→ Objetivo
Convierte en una tabla Markdown el tramo de líneas que va desde la que contiene "I will 834,270." hasta la que contiene "Restart the debug", ambas incluidas, sin las líneas en blanco. Usa las columnas «Número», con el número de fila, y «Línea», con el texto de cada una.

=== Datos registrados ===

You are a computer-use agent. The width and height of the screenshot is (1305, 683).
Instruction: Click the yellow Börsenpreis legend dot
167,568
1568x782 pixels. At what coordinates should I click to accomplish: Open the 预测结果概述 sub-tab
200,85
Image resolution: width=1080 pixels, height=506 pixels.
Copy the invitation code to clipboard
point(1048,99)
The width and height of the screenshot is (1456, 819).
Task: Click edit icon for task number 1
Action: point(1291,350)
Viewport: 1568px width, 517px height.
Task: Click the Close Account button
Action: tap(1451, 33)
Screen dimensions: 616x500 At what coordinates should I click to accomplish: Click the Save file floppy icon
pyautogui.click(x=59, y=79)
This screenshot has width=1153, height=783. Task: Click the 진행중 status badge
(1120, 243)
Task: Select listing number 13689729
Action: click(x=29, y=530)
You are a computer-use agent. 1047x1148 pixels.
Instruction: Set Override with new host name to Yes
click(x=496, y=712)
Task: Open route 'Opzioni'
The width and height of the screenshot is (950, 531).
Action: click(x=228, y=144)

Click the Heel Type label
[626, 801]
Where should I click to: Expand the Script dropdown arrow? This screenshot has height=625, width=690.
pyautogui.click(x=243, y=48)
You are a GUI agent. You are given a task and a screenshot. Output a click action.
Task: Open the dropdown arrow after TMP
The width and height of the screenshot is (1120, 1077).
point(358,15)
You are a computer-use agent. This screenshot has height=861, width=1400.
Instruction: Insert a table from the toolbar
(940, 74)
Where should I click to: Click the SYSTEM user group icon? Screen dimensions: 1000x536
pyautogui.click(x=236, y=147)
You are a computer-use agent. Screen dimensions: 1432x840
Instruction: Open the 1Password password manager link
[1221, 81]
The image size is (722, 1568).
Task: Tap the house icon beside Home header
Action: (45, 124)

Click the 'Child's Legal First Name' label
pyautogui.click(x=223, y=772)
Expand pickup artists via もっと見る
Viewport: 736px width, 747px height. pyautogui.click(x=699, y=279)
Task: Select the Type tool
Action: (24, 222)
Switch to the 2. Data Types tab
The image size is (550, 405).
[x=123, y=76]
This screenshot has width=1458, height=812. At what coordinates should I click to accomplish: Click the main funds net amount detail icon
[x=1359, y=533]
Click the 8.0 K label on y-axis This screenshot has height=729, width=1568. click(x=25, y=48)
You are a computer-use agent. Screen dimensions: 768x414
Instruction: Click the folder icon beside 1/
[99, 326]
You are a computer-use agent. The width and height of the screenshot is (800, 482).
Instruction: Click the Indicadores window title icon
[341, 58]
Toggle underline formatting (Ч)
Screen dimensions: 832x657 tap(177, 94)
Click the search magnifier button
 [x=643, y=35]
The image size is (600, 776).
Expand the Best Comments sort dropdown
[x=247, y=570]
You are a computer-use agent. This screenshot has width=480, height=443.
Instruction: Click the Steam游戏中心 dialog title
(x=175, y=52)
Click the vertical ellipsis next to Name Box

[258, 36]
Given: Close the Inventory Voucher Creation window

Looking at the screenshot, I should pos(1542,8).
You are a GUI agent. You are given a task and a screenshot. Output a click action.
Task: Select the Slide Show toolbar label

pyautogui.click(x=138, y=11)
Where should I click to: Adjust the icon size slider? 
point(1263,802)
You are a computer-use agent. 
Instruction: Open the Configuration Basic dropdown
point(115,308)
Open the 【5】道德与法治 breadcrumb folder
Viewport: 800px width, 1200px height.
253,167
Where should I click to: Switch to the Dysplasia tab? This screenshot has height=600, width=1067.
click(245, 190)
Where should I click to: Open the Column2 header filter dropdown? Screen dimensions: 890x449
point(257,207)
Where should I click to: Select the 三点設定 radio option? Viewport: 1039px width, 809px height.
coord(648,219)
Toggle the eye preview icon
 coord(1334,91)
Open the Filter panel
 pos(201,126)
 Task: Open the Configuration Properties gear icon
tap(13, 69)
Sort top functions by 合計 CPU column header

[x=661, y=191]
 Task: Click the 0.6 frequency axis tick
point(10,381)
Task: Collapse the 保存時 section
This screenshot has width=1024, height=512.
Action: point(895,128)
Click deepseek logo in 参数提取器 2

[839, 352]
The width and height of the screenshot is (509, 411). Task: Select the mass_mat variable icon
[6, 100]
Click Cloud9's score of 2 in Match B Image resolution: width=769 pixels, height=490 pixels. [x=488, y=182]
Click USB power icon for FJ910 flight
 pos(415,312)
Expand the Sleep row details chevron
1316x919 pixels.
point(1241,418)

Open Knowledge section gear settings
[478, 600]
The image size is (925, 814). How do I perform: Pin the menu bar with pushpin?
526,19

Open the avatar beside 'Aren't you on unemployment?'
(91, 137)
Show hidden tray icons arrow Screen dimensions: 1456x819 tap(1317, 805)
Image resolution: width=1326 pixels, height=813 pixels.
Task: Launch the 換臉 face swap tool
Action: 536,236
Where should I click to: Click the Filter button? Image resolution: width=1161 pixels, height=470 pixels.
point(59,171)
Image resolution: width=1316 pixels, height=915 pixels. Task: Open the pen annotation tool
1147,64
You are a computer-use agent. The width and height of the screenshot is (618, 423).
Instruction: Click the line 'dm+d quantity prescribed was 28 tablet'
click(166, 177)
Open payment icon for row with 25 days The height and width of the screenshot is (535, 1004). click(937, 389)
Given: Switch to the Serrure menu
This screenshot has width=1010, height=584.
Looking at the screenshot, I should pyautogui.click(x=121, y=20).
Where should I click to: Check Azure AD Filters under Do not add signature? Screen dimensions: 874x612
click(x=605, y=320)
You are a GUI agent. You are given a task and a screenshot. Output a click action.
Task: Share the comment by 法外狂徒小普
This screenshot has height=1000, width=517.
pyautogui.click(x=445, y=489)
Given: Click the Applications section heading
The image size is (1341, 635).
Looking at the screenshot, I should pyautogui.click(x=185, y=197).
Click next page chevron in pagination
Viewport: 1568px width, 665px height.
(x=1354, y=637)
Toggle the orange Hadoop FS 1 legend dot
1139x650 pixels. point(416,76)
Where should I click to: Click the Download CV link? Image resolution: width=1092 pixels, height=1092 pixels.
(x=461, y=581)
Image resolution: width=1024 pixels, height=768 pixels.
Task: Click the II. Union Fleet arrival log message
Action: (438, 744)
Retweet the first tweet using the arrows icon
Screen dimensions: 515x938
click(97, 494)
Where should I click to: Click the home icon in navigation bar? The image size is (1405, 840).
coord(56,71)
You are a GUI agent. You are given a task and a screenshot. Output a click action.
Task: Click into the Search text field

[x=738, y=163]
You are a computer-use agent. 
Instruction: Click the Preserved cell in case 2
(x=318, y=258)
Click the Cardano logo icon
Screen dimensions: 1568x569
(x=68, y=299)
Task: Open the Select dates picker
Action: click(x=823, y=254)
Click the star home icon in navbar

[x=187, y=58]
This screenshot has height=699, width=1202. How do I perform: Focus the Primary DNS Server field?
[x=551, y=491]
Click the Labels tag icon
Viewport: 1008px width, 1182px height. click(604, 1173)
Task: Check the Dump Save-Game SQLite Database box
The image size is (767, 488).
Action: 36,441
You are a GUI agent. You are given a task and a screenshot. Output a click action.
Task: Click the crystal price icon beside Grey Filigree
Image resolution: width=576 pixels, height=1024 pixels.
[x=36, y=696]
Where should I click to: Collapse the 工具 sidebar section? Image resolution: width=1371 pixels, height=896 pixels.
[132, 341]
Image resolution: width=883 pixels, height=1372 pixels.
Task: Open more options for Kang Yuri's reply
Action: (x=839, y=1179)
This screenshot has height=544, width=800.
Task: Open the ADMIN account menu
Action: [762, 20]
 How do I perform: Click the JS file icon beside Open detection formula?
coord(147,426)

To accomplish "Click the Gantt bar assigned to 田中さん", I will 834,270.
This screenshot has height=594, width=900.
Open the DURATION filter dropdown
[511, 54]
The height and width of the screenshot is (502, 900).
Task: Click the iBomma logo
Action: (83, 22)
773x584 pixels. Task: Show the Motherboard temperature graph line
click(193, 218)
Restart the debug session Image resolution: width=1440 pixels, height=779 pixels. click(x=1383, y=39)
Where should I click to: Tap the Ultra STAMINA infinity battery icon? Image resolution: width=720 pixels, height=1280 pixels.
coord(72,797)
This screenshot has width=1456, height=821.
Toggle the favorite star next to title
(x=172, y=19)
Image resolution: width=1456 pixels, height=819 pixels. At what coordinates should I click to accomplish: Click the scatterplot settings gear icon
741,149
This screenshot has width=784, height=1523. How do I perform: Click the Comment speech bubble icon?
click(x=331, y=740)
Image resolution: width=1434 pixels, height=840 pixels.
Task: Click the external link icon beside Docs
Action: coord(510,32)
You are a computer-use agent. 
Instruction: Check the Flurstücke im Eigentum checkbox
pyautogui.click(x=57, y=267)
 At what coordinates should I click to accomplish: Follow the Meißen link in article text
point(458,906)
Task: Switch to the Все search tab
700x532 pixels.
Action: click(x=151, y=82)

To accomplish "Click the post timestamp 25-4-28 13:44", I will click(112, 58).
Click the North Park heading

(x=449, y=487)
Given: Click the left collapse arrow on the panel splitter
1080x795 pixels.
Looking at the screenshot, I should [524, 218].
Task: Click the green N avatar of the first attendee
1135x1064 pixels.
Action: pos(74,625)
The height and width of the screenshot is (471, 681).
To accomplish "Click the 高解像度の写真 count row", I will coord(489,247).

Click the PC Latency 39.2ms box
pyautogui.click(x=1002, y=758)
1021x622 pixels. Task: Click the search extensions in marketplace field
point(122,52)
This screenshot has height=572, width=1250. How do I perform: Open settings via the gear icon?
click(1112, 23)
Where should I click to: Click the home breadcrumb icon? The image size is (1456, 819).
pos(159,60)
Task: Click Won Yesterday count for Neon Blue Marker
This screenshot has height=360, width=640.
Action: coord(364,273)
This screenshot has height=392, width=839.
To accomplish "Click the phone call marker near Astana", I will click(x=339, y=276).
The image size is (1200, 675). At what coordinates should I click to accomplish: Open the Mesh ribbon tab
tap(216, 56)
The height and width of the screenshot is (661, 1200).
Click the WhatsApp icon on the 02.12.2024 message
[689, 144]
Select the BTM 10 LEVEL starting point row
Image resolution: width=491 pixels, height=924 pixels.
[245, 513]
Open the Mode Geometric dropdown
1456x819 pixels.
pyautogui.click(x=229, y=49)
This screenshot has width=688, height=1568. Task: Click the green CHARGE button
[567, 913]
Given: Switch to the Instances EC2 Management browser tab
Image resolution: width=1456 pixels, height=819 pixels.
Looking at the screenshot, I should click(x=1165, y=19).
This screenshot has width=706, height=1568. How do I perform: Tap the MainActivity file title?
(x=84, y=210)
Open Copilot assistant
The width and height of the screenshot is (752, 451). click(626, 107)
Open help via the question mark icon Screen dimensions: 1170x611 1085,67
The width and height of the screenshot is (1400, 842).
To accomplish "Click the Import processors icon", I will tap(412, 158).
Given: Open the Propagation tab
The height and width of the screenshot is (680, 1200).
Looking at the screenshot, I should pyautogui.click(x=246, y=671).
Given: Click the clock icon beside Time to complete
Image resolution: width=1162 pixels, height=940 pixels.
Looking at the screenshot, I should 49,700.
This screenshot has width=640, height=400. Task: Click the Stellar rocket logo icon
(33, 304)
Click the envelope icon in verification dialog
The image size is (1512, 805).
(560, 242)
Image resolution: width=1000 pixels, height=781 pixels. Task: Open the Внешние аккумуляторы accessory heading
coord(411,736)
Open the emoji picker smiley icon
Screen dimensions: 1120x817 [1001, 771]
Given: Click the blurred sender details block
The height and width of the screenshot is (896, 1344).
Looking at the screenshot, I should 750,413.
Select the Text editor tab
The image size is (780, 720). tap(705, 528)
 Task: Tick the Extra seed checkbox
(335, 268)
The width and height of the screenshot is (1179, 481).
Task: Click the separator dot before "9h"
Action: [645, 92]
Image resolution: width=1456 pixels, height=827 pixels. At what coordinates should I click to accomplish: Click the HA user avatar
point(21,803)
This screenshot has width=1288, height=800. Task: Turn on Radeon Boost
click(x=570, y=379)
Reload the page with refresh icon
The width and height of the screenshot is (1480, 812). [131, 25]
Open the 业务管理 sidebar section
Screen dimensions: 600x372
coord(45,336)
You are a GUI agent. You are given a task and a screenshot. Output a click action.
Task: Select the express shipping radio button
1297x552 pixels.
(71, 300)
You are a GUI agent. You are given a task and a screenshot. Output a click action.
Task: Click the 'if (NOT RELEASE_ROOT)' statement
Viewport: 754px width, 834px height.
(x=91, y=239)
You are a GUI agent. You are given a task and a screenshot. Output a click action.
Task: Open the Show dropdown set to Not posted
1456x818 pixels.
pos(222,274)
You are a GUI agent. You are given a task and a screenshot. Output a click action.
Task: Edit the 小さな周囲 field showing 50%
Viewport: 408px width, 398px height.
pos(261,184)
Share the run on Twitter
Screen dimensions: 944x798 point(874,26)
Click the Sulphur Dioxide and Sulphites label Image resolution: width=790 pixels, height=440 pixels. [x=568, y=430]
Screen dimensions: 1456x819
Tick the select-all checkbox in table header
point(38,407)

===

→ Resultado final
| Número | Línea |
|---|---|
| 1 | To accomplish "Click the Gantt bar assigned to 田中さん", I will 834,270. |
| 2 | This screenshot has height=594, width=900. |
| 3 | Open the DURATION filter dropdown |
| 4 | [511, 54] |
| 5 | The height and width of the screenshot is (502, 900). |
| 6 | Task: Click the iBomma logo |
| 7 | Action: (83, 22) |
| 8 | 773x584 pixels. Task: Show the Motherboard temperature graph line |
| 9 | click(193, 218) |
| 10 | Restart the debug session Image resolution: width=1440 pixels, height=779 pixels. click(x=1383, y=39) |